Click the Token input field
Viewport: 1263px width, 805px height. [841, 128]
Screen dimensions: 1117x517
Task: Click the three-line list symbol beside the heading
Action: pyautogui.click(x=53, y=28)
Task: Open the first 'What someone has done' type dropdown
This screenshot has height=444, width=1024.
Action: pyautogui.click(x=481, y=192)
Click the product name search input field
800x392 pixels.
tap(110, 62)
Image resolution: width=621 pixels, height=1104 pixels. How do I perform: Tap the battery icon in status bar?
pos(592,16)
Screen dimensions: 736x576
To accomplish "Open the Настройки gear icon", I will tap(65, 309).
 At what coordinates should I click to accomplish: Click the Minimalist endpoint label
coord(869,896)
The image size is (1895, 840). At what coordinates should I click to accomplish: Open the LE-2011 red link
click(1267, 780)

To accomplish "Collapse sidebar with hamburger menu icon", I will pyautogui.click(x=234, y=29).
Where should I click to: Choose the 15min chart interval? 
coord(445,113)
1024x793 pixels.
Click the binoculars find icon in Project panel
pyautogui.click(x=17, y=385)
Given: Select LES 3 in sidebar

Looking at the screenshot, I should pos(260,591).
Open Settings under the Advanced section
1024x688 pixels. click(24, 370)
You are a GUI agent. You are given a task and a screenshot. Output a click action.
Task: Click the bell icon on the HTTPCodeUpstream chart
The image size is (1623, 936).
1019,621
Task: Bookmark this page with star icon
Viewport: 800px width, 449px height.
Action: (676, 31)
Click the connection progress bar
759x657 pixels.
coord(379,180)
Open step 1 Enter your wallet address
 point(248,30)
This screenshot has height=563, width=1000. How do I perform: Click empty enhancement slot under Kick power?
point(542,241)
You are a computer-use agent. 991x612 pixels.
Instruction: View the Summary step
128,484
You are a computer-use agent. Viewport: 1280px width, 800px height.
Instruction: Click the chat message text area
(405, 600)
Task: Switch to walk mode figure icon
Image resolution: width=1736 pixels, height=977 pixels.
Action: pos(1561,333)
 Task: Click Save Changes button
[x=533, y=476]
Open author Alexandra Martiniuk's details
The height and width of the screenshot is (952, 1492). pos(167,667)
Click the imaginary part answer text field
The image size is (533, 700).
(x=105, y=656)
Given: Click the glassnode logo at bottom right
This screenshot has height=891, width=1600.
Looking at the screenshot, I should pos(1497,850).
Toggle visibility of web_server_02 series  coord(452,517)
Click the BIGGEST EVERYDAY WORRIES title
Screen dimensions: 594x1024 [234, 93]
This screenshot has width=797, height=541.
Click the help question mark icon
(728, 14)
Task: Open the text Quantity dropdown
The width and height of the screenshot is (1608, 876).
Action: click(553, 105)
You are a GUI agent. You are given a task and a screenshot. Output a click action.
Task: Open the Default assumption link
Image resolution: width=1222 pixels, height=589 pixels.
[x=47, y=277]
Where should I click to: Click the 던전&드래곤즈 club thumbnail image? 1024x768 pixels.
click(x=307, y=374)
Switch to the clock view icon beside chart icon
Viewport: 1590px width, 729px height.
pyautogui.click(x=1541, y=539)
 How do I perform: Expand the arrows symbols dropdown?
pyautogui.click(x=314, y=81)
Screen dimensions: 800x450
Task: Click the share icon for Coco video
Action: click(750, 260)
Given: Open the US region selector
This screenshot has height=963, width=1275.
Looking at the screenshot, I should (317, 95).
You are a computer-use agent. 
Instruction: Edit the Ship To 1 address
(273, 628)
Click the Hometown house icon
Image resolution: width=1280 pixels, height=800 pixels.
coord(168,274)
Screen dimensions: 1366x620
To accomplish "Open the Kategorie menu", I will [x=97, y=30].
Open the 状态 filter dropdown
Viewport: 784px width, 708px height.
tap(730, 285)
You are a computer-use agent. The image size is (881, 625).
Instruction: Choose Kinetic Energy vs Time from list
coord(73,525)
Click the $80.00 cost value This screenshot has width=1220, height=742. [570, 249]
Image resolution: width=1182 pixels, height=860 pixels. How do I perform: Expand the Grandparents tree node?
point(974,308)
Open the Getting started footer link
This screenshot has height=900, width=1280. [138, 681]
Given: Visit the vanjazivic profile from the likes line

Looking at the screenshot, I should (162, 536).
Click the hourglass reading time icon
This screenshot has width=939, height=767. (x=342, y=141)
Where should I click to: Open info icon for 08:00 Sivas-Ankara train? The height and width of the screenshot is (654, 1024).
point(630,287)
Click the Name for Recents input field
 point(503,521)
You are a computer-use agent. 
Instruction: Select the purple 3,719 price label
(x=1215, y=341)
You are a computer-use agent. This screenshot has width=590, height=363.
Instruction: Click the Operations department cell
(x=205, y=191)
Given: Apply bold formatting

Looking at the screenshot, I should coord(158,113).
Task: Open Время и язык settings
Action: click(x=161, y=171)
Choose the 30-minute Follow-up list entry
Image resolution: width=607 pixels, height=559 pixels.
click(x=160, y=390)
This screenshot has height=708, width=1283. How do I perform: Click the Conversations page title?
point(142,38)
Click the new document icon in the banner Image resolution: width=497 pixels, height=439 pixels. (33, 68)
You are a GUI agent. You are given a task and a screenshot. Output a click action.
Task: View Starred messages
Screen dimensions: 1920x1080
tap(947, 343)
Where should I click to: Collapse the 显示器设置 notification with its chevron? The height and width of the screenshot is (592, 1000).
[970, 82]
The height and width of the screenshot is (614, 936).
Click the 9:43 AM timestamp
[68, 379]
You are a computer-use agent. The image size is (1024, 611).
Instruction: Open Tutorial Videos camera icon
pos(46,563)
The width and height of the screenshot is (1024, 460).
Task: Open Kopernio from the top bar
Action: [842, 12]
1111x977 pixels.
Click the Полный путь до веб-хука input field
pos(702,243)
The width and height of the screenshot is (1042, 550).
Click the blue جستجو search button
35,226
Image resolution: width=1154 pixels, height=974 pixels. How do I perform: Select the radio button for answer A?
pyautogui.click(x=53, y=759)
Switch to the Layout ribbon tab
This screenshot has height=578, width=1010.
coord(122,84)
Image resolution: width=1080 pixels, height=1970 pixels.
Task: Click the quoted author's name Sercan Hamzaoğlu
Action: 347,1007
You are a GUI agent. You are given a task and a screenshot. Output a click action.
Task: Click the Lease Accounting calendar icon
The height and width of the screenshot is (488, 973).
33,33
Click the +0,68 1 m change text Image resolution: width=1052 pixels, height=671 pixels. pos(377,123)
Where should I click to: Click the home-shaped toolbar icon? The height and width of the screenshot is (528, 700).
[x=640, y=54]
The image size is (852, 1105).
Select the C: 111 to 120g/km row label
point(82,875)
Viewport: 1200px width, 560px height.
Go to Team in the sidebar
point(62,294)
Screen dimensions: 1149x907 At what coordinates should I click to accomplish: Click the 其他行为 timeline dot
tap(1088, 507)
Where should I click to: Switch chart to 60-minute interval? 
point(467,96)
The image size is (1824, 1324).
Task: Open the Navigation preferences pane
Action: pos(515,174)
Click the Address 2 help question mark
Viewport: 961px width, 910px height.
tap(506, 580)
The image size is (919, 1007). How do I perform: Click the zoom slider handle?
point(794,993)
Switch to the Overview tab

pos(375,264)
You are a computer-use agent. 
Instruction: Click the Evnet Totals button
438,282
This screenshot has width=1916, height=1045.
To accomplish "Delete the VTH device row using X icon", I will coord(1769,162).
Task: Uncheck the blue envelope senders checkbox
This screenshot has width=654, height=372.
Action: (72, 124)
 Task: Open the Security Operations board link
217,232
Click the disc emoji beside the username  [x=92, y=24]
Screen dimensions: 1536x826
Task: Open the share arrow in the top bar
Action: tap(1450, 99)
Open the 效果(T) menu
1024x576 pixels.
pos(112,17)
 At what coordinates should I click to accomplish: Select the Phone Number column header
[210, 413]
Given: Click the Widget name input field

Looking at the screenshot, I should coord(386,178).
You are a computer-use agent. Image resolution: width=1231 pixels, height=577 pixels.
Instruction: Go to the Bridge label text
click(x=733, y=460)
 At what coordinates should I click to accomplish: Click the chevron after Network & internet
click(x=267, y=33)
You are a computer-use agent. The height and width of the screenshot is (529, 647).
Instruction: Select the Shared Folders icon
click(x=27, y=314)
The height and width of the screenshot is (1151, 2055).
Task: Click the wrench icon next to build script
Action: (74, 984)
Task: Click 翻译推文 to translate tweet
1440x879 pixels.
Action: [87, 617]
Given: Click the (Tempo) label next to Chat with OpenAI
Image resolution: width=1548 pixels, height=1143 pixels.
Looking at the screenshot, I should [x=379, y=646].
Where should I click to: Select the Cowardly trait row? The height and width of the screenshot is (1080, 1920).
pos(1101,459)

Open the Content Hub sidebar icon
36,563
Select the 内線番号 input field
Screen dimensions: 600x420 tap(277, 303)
-=-=-=-=-
* [Problem requirements]: Rewrite the rows starting at the line containing "Click the +0,68" and ending at the line containing "point(62,294)", with "sidebar" changed to "side panel" and everything else left as it is.

* [Exercise response]:
Click the +0,68 1 m change text Image resolution: width=1052 pixels, height=671 pixels. pos(377,123)
Where should I click to: Click the home-shaped toolbar icon? The height and width of the screenshot is (528, 700).
[x=640, y=54]
The image size is (852, 1105).
Select the C: 111 to 120g/km row label
point(82,875)
Viewport: 1200px width, 560px height.
Go to Team in the side panel
point(62,294)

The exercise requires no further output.